Hartmut Schaper: We’ve had similar experiences. The interesting thing to me will be the longer term. We are currently involving our people in discussions about what happens if COVID-19 goes completely away. What kind of split between home office and office do we want to do? And it’s a very lively discussion, which I think is good.

Those that fail to innovate now will pay the price later

Gayane Gyurjyan: Chris, can you share some of your insights based on the discussion today?

Chris Llewellyn: This is clearly a unique moment in time, and it’s clear the world is going to be a different place coming out of this crisis than it was going into it.

What’s different now is how medtech companies go about that innovation, because the process is very different compared to how it was for many years.

There’s quite a big risk for many players to get left behind, but my sense is that those that act quickly and with conviction will put clear water between them and competitors. The good news is that there does appear to be a recipe that works—a very customer-centric, agile recipe.

I heard about several keys to success today, one being the will and conviction to act—not being afraid to get it wrong and asking for forgiveness rather than permission. Another is the importance of a purpose and mission that serve as a compass for innovation—be it the product, the value proposition, or the organization—and help attract diverse talent. Building on that, a third key is the importance of a diverse team in charting the path forward, because we heard a lot about how much the industry can learn from other industries that are either adjacent or outside of medtech.
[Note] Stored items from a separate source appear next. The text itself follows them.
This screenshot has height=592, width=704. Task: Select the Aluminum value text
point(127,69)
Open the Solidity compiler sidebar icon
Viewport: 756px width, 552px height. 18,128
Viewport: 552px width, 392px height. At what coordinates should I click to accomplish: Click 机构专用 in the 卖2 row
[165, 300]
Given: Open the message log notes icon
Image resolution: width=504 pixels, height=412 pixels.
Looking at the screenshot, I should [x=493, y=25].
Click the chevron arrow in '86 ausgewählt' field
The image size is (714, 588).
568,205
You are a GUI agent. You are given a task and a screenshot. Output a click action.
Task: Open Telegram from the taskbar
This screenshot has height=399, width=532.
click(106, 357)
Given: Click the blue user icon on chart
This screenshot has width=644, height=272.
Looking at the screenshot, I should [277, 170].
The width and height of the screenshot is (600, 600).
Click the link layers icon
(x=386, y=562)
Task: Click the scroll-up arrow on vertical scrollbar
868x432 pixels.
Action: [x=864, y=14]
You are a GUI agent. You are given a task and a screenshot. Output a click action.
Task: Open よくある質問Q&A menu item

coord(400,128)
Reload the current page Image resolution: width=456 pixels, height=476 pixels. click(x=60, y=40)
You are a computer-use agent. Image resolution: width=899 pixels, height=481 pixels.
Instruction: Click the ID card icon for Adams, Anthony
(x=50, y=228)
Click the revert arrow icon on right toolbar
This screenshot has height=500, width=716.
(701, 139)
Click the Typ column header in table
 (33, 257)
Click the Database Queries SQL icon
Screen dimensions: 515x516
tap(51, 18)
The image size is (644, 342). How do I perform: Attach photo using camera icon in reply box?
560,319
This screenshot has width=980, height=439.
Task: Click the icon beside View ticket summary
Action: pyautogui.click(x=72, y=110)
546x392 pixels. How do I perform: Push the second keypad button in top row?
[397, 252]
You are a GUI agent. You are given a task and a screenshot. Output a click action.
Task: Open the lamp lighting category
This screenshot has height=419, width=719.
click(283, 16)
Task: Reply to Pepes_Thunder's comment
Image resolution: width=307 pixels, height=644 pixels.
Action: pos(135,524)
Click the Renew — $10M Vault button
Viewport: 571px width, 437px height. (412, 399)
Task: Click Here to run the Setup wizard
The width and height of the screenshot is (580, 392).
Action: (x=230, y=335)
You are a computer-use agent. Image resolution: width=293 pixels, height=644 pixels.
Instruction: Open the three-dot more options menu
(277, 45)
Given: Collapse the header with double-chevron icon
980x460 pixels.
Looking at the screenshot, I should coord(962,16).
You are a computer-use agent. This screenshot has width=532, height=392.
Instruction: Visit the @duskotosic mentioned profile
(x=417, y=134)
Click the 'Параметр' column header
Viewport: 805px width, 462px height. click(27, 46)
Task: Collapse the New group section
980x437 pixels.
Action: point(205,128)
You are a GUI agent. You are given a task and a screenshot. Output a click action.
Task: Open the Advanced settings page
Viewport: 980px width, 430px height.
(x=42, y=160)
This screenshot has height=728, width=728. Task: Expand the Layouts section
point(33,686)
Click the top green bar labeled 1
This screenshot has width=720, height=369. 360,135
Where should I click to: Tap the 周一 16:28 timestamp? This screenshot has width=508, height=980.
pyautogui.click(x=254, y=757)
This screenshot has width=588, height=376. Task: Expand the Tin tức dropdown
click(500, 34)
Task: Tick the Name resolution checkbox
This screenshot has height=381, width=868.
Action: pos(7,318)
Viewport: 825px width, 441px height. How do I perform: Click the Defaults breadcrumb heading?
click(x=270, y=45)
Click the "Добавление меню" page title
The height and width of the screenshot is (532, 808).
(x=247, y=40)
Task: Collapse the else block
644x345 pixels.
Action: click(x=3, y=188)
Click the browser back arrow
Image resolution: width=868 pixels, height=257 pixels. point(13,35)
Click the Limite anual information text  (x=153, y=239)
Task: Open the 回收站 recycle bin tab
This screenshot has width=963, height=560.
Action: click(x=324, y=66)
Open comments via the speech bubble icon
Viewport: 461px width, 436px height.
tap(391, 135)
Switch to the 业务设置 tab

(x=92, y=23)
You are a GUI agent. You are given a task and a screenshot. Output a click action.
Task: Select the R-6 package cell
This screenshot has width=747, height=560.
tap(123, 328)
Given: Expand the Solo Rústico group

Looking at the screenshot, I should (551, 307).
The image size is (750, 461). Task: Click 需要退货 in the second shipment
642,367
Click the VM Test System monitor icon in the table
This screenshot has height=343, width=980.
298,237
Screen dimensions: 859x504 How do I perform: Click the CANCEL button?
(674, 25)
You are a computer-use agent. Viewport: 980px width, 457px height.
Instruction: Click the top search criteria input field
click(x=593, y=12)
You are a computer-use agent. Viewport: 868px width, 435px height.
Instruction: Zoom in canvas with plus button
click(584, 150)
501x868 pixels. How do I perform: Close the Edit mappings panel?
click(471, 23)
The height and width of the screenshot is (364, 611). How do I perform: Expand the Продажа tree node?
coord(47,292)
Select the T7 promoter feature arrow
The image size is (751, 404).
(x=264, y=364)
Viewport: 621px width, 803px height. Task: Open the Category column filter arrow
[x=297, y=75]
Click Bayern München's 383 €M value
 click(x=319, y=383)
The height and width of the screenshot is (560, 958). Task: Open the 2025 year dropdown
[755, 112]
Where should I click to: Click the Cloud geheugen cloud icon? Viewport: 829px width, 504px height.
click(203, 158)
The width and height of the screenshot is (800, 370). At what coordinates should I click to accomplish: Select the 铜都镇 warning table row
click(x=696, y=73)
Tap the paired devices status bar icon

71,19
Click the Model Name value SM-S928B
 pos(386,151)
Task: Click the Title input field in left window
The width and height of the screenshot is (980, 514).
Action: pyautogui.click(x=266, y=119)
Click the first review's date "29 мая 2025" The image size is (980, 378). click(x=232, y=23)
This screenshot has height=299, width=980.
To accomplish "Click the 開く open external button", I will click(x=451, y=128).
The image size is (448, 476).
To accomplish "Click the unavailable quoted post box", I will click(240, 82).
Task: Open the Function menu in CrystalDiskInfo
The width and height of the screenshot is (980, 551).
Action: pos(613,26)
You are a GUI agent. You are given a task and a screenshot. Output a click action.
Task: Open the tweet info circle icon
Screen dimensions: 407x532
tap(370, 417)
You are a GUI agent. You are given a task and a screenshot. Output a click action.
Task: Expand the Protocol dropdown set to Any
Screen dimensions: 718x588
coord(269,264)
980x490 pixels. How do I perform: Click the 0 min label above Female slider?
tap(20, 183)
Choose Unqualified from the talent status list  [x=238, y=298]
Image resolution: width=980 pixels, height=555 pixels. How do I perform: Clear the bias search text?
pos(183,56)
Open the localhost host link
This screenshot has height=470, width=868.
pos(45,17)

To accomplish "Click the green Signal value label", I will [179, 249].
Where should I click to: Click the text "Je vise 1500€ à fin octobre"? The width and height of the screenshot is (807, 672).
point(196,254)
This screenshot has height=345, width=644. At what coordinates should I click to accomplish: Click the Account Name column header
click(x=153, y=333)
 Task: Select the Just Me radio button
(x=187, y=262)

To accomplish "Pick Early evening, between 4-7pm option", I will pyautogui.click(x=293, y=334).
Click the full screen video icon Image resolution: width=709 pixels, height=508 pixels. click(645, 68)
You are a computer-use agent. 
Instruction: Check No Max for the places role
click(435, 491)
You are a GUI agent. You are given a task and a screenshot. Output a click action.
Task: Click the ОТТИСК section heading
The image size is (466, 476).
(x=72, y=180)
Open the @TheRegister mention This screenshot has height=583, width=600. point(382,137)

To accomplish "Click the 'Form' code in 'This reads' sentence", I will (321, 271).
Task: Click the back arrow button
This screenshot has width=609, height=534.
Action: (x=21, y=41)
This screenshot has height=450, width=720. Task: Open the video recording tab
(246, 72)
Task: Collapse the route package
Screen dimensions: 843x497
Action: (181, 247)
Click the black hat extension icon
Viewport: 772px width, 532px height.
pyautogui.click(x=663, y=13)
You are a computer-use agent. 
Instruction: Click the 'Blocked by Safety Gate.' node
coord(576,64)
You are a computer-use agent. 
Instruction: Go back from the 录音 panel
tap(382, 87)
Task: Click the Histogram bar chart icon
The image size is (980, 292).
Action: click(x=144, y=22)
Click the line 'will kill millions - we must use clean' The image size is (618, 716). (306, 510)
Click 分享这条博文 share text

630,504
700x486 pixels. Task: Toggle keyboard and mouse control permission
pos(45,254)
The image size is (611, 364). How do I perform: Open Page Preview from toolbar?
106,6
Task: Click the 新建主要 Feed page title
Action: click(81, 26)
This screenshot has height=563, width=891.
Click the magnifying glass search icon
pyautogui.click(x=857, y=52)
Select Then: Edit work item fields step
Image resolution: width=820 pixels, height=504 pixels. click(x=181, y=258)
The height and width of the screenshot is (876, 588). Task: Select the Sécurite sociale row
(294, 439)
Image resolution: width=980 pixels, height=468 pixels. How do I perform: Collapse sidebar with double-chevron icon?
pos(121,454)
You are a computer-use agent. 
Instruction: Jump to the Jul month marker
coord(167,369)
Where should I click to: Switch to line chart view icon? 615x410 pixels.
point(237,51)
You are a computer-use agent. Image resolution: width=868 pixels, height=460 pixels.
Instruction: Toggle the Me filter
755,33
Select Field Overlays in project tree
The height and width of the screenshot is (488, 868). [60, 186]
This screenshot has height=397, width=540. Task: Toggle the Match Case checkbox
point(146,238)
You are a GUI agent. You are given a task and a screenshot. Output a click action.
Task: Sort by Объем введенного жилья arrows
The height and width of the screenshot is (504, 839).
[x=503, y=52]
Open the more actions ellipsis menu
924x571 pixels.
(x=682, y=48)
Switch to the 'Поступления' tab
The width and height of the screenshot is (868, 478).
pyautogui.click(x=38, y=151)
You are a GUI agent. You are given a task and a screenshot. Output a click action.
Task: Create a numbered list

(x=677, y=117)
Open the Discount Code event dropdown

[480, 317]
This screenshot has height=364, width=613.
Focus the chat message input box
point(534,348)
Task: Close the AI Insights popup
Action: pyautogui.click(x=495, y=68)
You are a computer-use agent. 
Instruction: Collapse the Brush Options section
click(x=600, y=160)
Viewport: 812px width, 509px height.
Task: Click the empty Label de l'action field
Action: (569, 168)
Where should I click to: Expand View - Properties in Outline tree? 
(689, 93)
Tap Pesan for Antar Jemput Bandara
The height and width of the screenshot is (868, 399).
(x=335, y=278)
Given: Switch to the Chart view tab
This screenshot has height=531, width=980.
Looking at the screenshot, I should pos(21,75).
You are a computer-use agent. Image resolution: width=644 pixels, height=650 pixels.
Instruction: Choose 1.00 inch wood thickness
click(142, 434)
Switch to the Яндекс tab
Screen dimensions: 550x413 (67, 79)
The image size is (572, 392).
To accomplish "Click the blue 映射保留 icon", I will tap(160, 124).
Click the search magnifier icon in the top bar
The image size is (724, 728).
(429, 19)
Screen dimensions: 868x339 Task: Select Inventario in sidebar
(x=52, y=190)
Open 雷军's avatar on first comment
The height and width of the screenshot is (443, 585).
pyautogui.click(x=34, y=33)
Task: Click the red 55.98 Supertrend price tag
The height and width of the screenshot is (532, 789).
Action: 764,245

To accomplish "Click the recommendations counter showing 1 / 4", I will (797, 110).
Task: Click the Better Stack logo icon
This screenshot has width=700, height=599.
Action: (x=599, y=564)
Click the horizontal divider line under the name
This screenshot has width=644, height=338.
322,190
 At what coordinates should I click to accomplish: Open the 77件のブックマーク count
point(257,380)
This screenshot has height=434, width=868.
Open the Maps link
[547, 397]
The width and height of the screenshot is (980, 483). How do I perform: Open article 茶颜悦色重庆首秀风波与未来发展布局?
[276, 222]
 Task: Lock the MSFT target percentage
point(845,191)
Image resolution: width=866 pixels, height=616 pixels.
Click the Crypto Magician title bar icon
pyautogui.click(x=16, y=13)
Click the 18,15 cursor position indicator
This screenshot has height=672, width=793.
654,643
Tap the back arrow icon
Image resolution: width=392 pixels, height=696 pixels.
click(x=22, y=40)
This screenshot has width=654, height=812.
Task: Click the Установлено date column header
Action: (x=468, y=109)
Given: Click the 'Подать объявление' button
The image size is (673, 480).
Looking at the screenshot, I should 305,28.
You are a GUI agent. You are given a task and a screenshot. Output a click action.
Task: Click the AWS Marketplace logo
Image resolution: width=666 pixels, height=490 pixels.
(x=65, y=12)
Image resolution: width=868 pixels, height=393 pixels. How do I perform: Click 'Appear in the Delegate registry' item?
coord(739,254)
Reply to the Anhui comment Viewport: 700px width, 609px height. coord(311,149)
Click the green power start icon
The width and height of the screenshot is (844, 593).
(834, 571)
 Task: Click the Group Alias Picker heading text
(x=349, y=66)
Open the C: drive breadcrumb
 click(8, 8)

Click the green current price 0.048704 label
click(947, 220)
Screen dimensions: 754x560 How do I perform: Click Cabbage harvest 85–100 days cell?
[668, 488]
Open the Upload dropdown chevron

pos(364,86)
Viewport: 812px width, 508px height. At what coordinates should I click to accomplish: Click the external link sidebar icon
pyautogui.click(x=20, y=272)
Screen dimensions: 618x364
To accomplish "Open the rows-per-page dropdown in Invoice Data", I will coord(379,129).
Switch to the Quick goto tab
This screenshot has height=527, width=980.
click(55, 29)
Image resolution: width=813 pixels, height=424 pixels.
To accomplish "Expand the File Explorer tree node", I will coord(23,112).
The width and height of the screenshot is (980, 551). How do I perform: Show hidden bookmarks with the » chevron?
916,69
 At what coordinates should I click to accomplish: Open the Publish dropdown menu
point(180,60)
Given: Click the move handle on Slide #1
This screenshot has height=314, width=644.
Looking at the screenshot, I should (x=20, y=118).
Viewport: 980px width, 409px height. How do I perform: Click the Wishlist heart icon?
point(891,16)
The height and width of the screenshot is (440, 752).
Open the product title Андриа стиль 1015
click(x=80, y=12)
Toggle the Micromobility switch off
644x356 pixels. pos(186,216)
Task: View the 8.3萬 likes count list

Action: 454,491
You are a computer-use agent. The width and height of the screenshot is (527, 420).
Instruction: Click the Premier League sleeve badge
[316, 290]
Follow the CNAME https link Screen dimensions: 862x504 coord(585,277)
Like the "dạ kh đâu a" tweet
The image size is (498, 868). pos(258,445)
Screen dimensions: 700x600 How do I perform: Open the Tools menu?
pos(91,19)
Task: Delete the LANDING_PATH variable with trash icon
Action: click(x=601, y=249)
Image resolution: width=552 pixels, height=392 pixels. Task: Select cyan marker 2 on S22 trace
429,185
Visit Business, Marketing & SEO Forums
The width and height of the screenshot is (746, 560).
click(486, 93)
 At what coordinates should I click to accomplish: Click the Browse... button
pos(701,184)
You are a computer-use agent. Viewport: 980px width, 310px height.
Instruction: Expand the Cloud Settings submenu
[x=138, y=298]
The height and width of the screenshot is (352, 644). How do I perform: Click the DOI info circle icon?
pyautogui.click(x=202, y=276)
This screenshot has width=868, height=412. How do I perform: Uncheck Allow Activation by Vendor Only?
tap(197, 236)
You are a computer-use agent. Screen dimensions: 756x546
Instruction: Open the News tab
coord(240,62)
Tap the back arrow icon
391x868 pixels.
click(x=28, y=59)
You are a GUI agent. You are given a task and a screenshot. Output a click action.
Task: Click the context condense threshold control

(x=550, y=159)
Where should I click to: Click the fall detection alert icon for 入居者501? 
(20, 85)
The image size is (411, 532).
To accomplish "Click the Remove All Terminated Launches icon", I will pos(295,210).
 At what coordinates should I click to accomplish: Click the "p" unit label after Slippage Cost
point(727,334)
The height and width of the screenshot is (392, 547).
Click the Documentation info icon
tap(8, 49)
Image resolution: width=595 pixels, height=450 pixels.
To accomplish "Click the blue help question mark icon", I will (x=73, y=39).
We also heard about a willingness to challenge the orthodoxies within a company, which I think is the critical success factor. Those that are willing to challenge the norms gain the benefits of being able to move fast with a very customer-centric, disruptive approach to developing innovation in a way that really leverages the full might of the organization.

Finally, it’s clear that the current operating environment under COVID-19 is not an excuse for inaction. It’s quite the opposite. I fear those that don’t seize the moment won’t just be left treading water but will be left looking up at new Goliaths in the industry, saying, “How did we miss our opportunity? There’s no coming back now.”